## Trainer

The Trainer component reads the outputs of split generator (which paths are specified in the frozen config), and trains
a GNN model on the training set, early stops on the performance of the validation set, and finally evaluates on the test
set. The training logic is implemented with PyTorch Distributed Data Parallel (DDP) Training, which enables distributed
training on multiple GPU cards across multiple worker nodes.

## Input

- **job_name** (AppliedTaskIdentifier): which uniquely identifies an end-to-end task.
- **task_config_uri** (Uri): Path which points to a "frozen" `GbmlConfig` proto yaml file - Can be either manually
  created, or `config_populator` component (recommended approach) can be used which can generate this frozen config from
  a template config.
- **resource_config_uri** (Uri): Path which points to a `GiGLResourceConfig` yaml

## What does it do?

The whole model training contains two main components: (i) the Trainer, which that sets up the environment, and (ii) a
user-defined instance of `BaseTrainer` that contains the actual training loop w.r.t. the given task. For example, for
node anchor-based link prediction, we have `NodeAnchorBasedLinkPredictionModelingTaskSpec`. Model training involves the
following steps:

- The Trainer sets up the (optionally distributed) Torch training environment.
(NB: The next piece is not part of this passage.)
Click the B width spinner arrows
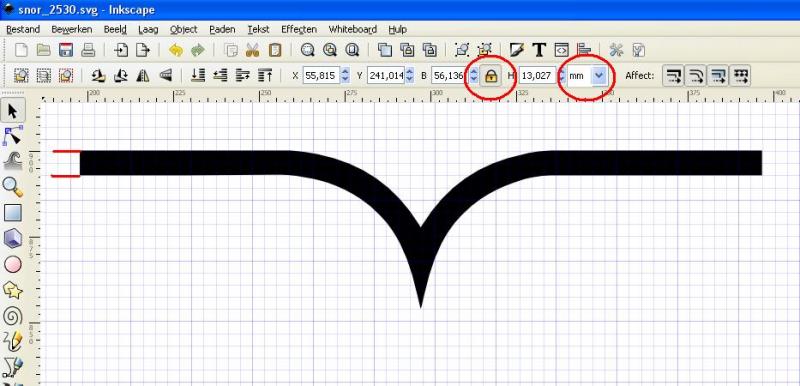This screenshot has height=386, width=800. (x=473, y=76)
- The Trainer reads `GraphMetadata` that was generated by the Data Preprocessor.

- The Trainer initializes the `BaseTrainer` instance (instance specified at the `trainerClsPath` field in the
  `trainerConfig` section of the frozen `GbmlConfig`, and with arguments at `trainerArgs`) and initializes the GNN
  model.

- We start model training as indicated by the `BaseTrainer` instance. This may look something like:

  - We initialize training and validation dataloaders (See: `NodeAnchorBasedLinkPredictionDatasetDataloaders` in
    [dataset_metadata_utils.py](../../python/gigl/src/common/types/pb_wrappers/dataset_metadata_utils.py))
  - Follow a standard distributed training scheme: each worker loads a batch of data and performs the normal forward and
    backward passes for model training in a distributed way.
  - Every fixed number of training batches(`val_every_num_batches`), we evaluate the current model on the validation set
    with a fixed number of validation batches (`num_val_batches`)
  - We follow a standard early-stopping strategy on the validation performances on offline metrics, with a configurable
    patience parameter (`early_stop_patience`) or see `EarlyStopper` utility class in
    [early_stop.py](../../python/gigl/src/common/modeling_task_specs/utils/early_stop.py)
  - When early-stopping is triggered to end the training process, we reload the saved model at the best validation
    batch, and run evaluation (test) it with a fixed number of test batches (`num_test_batches`).
  - At the end, we return the model and its test performance (offline metrics) back to the Trainer.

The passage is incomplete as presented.